HTML parsing support for xslt module

Mon Mar 19 17:03:27 UTC 2012

Hello!

On Wed, Mar 14, 2012 at 05:03:56PM +0000, Laurence Rowe wrote:

> I'd like to submit the attached patch which implements an
> ``xslt_html_parser`` directive for consideration. When enabled, the
> xslt module uses the libxml2 HTMLParser to parse the response body.
> This is useful for people who want to transform HTML using XSLT,
> including users of Diazo deploying on Nginx
> (http://docs.diazo.org/en/latest/deployment.html#nginx).
> 
> The patch is generated from my repository at
> https://bitbucket.org/lrowe/nginx-xslt-html-parser, forked from
> http://mdounin.ru/hg/nginx-vendor-current/. The xslt_param patch from
> http://mailman.nginx.org/pipermail/nginx-devel/2012-March/001926.html
> is included in my repository. I'll discuss each of the individual
> changesets briefly below:
> 
> changeset:   668:bf4d14f51436
> user:        Laurence Rowe <laurence at lrowe.co.uk>
> date:        Sun Jul 11 23:54:08 2010 +0100
> summary:     Skip transform when there is no content (e.g. a proxied redirect)
> 
> This was originally reviewed in
> http://mailman.nginx.org/pipermail/nginx-devel/2010-July/000390.html:
> 
> > Currently the way to disable XSLT processing is MIME type, "text/xml"
> > by default. Redirects usually have "text/html" type.
> 
> To parse HTML you have to set ``xslt_types text/html;``. This
> changeset prevents crashing on responses with an empty body.

I don't think that skipping transformation based on 
content_length_n is a correct behaviour.

1) There are more than one way to represent empty response, and 
content_length_n == 0 is just one of them.

2) And the empty response is just another case of malformed input, 
I see no reason to handle this specially.

> changeset:   669:9487b3a0e3ff
> user:        Laurence Rowe <laurence at lrowe.co.uk>
> date:        Fri Mar 09 21:01:25 2012 +0000
> summary:     Use xmlCtxtUseOptions to set options.
> 
> This changeset moves most option setting to the xmlCtxtUseOptions
> (foundational to next commit.)

This doesn't produce identical ctxt->loadsubset, and hence need 
more details.  I tend to think the current code is wrong and 
your's is ok, though it would be good to see confirmation.

(Additionally, there is a style issue in this patch.)

> changeset:   670:c8349ca87381
> user:        Laurence Rowe <laurence at lrowe.co.uk>
> date:        Fri Mar 09 21:08:18 2012 +0000
> summary:     XML_PARSE_COMPACT to save memory
> 
> We can use XML_PARSE_COMPACT as the parsed input document is not
> modified (XSLT creates a new result document.)

Is it supported in libxml2 versions used by various OSes now?  It 
appeared relatively recently, in libxml2 2.6.21, and if some OSes 
still use older versions by default - this may need configure 
test.

Another question to consider - is it actually safe to use?  Note 
that nginx does modify input document to provide DTDs.

It would be also cool to see some stats on real world memory usage 
with and without this option set.

> changeset:   671:7145bd8cc1e2
> tag:         tip
> user:        Laurence Rowe <laurence at lrowe.co.uk>
> date:        Fri Mar 09 21:47:46 2012 +0000
> summary:     xslt_html_parser
> 
> This changeset adds the ``xslt_html_parser`` directive and uses the
> HTMLParser when it is set.
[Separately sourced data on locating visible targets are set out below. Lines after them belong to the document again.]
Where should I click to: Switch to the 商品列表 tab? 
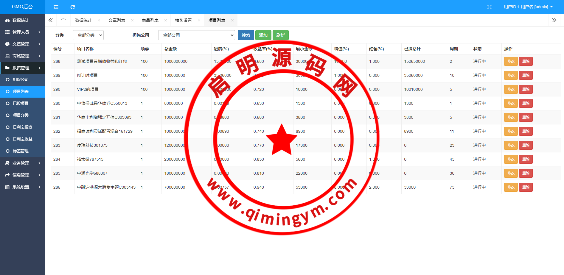coord(150,20)
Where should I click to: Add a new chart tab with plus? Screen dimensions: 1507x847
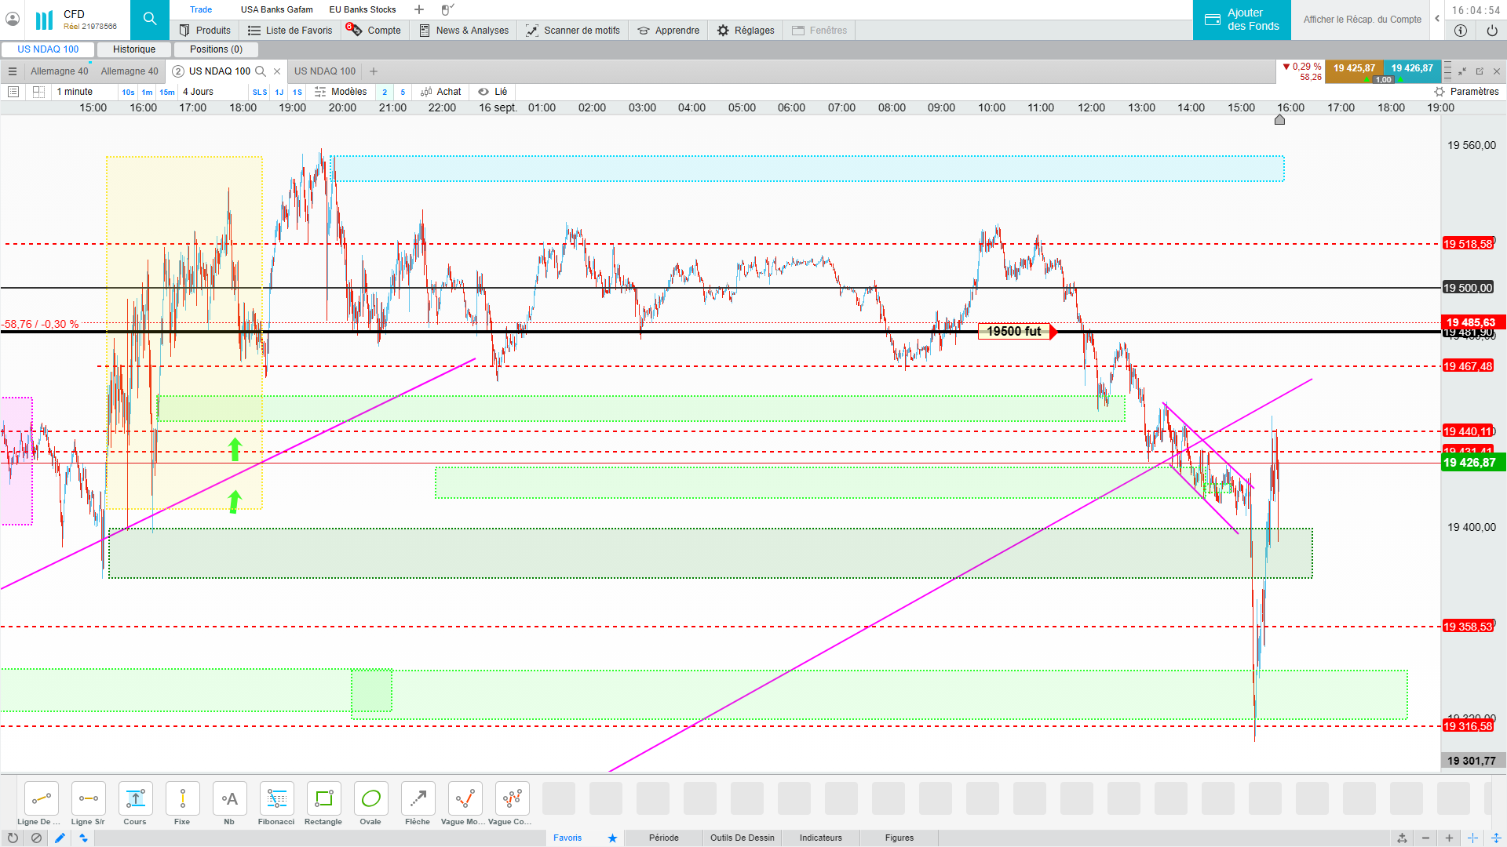point(374,71)
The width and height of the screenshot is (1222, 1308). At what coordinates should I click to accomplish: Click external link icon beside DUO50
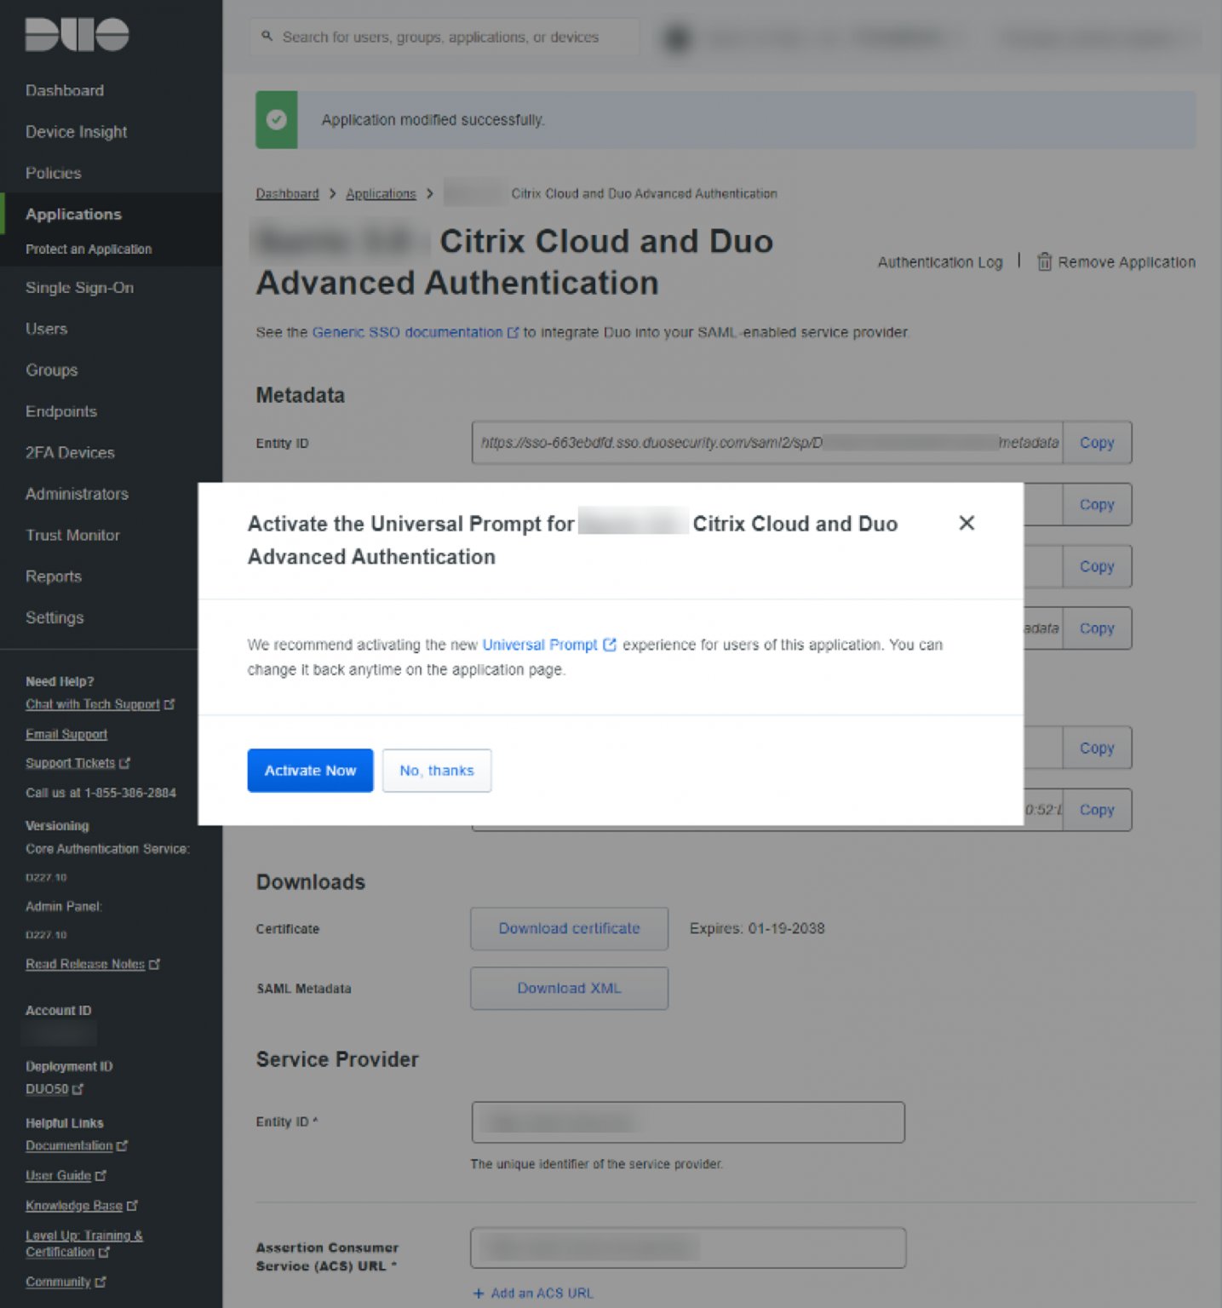[77, 1088]
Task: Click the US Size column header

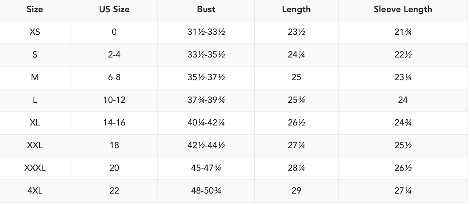Action: (114, 9)
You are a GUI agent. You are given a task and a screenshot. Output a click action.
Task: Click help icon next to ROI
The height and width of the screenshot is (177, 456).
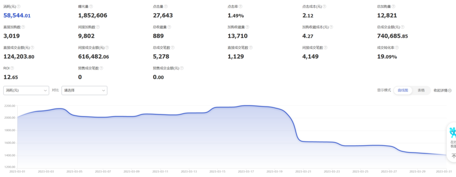[12, 68]
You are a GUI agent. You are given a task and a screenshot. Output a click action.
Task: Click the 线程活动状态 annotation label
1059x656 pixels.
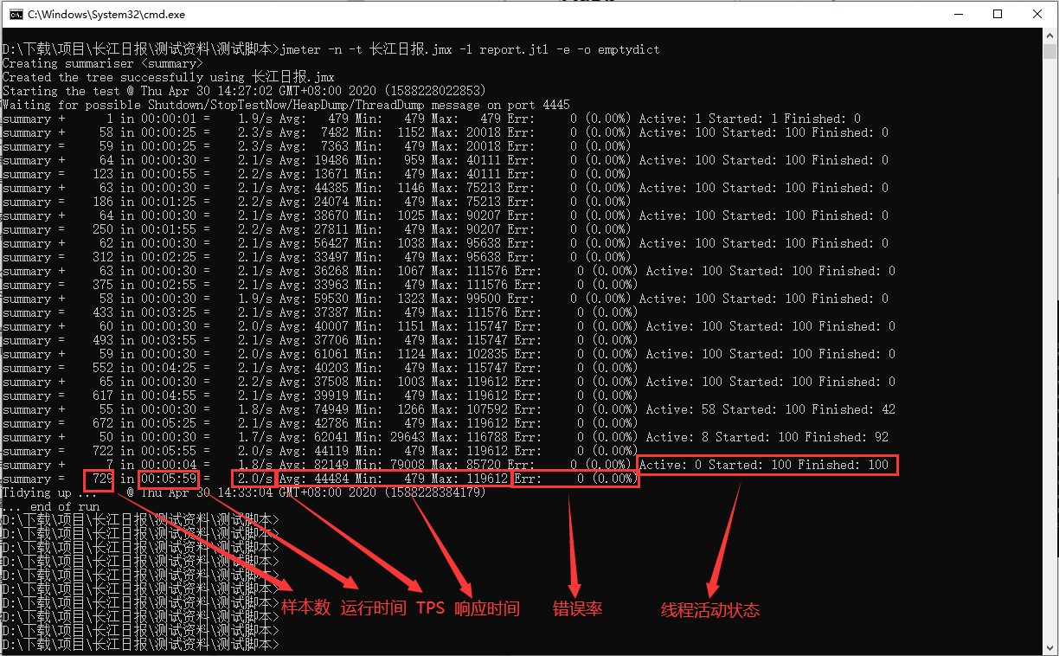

HTML parsing is performed with
> HTML_PARSE_RECOVER as real-world HTML may not be well formed, error
> handling is thus disabled when this option is set.

I in general like the feature, though I tend to think this patch 
needs more polishing.  In no particular order:

1) Hardcoded "utf-8" charset detection scares me.

2) The are no error handling for html code, and while it's 
probably ok to ignore parsing problems - it's certainly not ok to 
ignore fatal problems like memory allocation ones.  

3) DTD and entities handling needs clarification.

Maxim Dounin

p.s. You may want to use patchbomb mercurial extension (hg email) 
to submit patches.